My friend Lloyd Henry ran with me for the first 50K. As background: the race organizers give out different medals for different finishing times: winning medals, gold to top 10, silver after that, bronze up to 11 hours, then a different medal for 11-12 hours. And the cut-off is brutal: they do a countdown to the 12 hour mark, and when they fire the race-ending gun, the race is truly over. The finish in is a big stadium, and it’s a strange kind of shadenfreud to see the runners struggling to make the cut-off and failing. On the news later that day they showed a runner just feet shy of the finish line, then collapsing in disappointment when the gun sounded.
I knew about the cut-off beforehand, and I was determined to not get shut out. My plan was to go slow but keep up a steady pace, maintaining a 9:30-10 minute per mile pace, allowing for some walking on the toughest of the five big hills on the course. As the race unfolded, I saw beautiful panoramic views of the Kwaza/Natal countryside – just what you would expect the African countryside to look like. There were also thousands of supportive spectators cheering us on.
When I was about a half marathon away from the finish (the markers count down, not up), I realized the at bad as I felt – and I was quite sore and tired by that point – I had a shot at the bronze, even with walking. But things weren’t going to be quite so easy. Embedded in the middle of the roadway are small metal-encased reflectors called Cat’s Eyes. I was warned about the potential for tripping, and in fact I saw one woman face-plant very early on. And that’s exactly what I did, too, with just 4K left. I landed flat on my belly.

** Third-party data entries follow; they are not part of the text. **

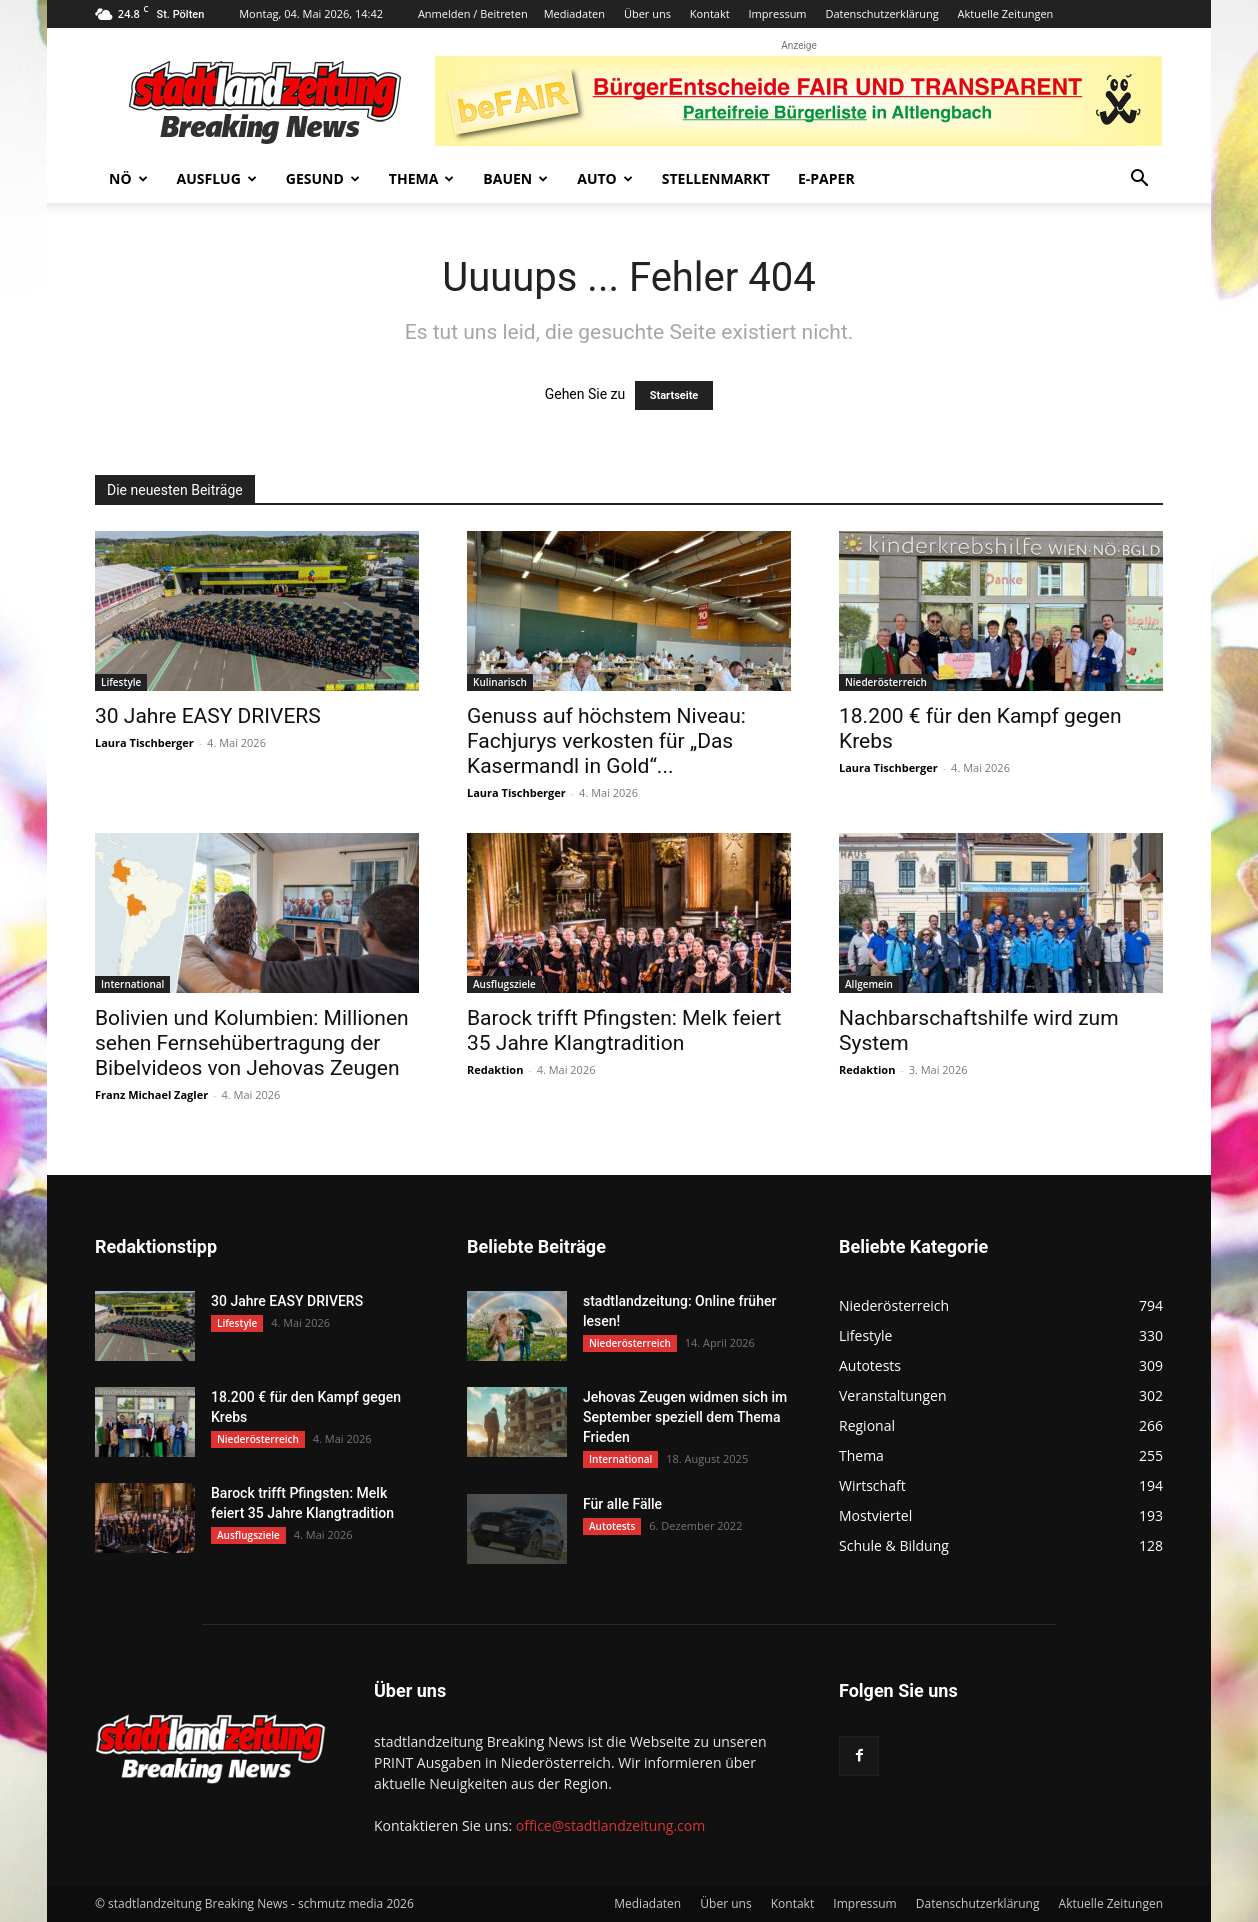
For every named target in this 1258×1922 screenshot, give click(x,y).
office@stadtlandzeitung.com (610, 1825)
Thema (422, 178)
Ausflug (217, 178)
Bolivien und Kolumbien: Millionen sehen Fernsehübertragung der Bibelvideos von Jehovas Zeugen (252, 1043)
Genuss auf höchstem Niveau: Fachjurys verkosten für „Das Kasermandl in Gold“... (606, 741)
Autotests (612, 1526)
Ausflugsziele (504, 984)
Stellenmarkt (716, 178)
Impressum (777, 13)
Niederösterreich (886, 682)
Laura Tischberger (144, 742)
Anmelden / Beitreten (473, 13)
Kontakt (710, 13)
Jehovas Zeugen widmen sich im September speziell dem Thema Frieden (685, 1417)
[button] (1139, 180)
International (132, 984)
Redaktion (495, 1069)
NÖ (128, 178)
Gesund (323, 178)
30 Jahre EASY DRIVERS (208, 716)
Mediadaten (574, 13)
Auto (605, 178)
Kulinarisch (500, 682)
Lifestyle (121, 682)
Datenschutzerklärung (881, 13)
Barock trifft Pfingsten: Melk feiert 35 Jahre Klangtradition (624, 1030)
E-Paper (826, 178)
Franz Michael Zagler (151, 1094)
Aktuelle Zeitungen (1006, 13)
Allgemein (869, 984)
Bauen (515, 178)
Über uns (647, 13)
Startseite (674, 395)
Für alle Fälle (622, 1504)
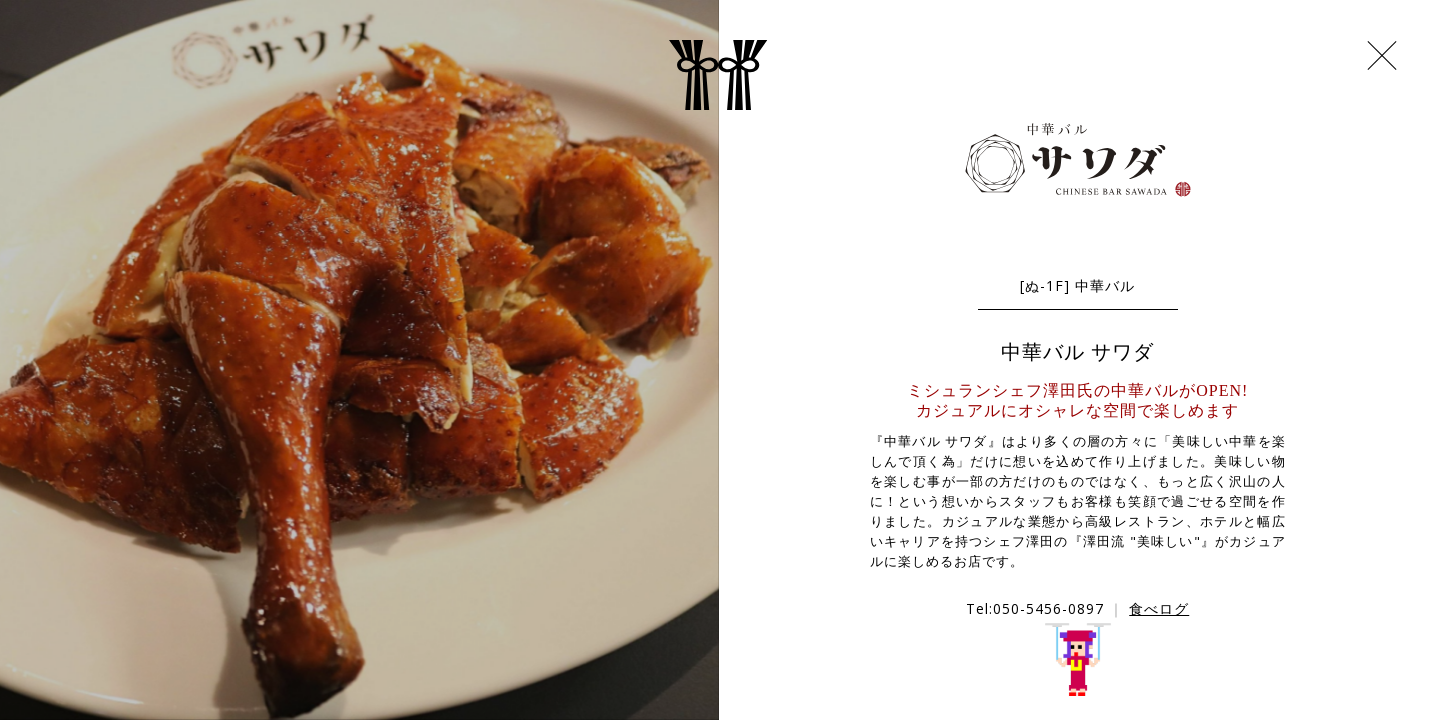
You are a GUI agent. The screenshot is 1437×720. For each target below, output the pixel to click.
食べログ (1159, 608)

The race is known for the comeraderie of the runners, and sure enough, 2 other runners were on me in a flash helping me to get up.

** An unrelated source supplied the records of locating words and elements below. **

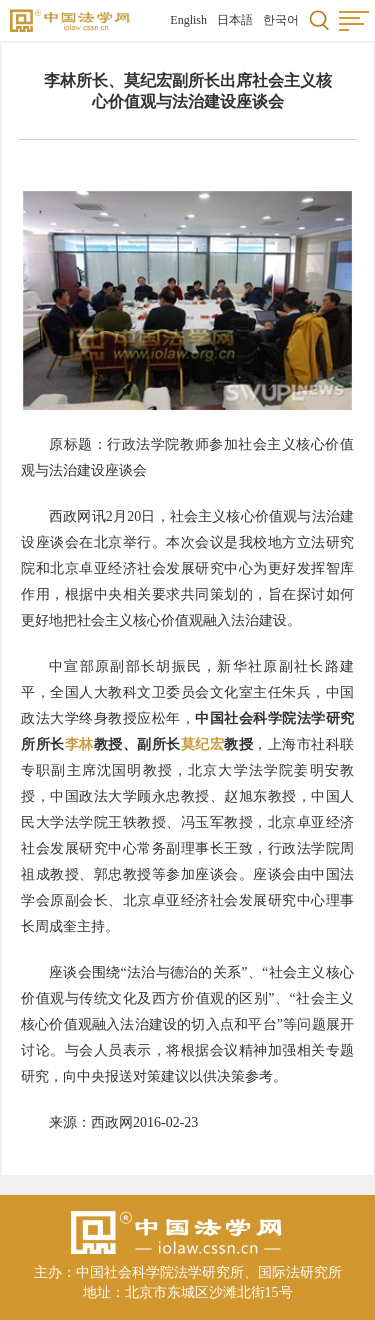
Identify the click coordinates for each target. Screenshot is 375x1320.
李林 (79, 744)
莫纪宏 (203, 744)
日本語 (235, 20)
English (188, 20)
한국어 (281, 20)
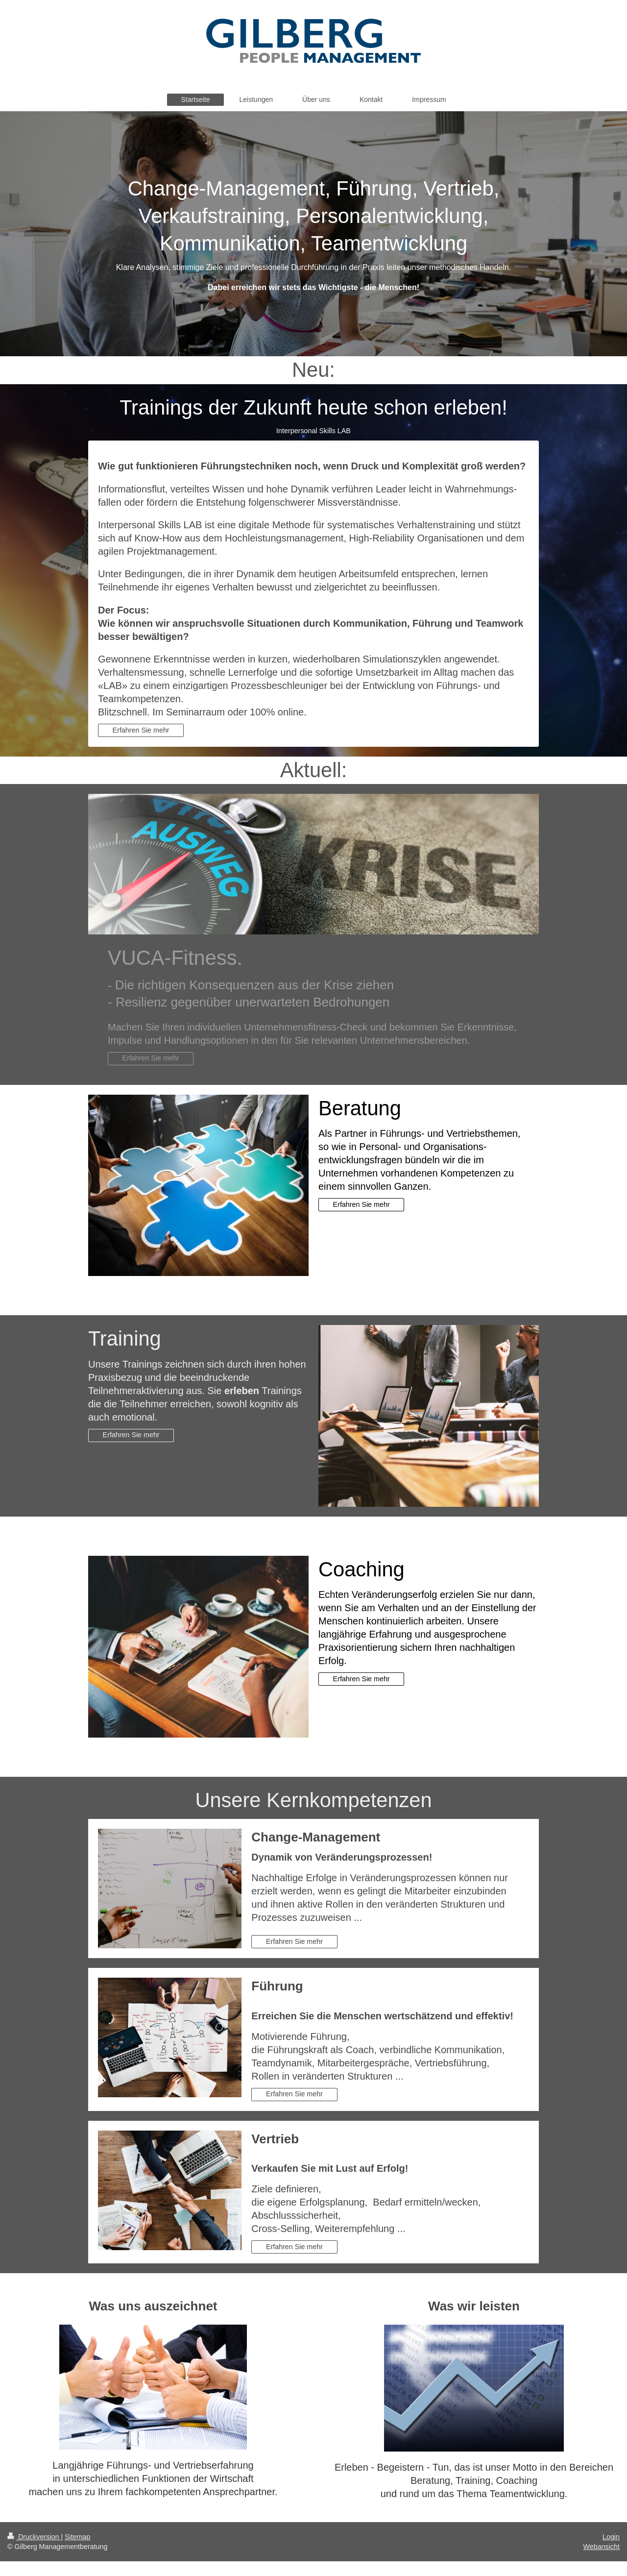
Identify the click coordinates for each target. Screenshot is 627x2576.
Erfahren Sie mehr (141, 730)
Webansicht (601, 2547)
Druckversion (34, 2537)
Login (611, 2537)
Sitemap (77, 2537)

Luckily, I didn’t have any real injury to prevent my finishing, though my big toe was bruised afterwards, and my left palm was sore. But I caught the sub-11 pace group and stuck with them for a while. This gave me one of my great race experiences: the pace group started singing the unofficial anthem of South Africa, Shosaloza, as we ran. I don’t know the words of the song, since it’s not in English, but it sounded beautiful.
I held pace and earned my bronze medal, and enjoyed the great post-race food and a massage. It was perhaps the most difficult race I’d ever ran, but it is also now one of my favorite race memories. A race not to be missed if at al possible.